Leprosy, which is curable with multi-drug therapy, is often misunderstood in Nepal. The disease is transmitted through nasal secretion or from droplets from the mouth. It affects the skin, peripheral nerves and eyes, leading to disfigurement and nerve damage. Leprosy medication is provided free of cost in Nepal. Leprosy patients in the country are ostracised due to superstitious beliefs and ignorance.
Health experts stress the need for awareness campaigns and active screening to detect cases early. Dipendra Joshi, a tuberculosis and leprosy inspector at the District Health Office in Achham, urges one and all to spread awareness and encourage people with leprosy patients to visit health institutions. “All should work together to make people know that leprosy treatment is available for free and consistent medication can cure the disease,” said Joshi.
Deep-rooted superstitions and misinformation are major hindrances to controlling the disease. "Many people still view leprosy as a divine curse or hereditary affliction, spreading unnecessary panic. Public awareness programmes are very important to control the disease," Joshi asserted.
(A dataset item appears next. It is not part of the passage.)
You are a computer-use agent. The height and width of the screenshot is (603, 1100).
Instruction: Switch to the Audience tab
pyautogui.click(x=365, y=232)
Despite medical advancements, societal attitudes toward leprosy remain unchanged. Many patients hesitate to seek treatment due to social stigma, shame, and lack of awareness. Fear of rejection from their families and communities discourages them from coming forward, making early intervention difficult.
The battle against leprosy is not just medical—it is also social. Until the stigma is eradicated, individuals affected by the disease will continue to suffer in isolation, deprived of their basic rights and dignity.
According to data from the Health Office in Achham, 20 new cases of leprosy were reported in the fiscal year 2020-21, 25 in 2021-22, 20 again in 2022-23 and 2 cases have been reported so far in the current fiscal year of 2024-25 in the district. Officials, however, fear that many cases go unreported due to fear of discrimination and social stigma.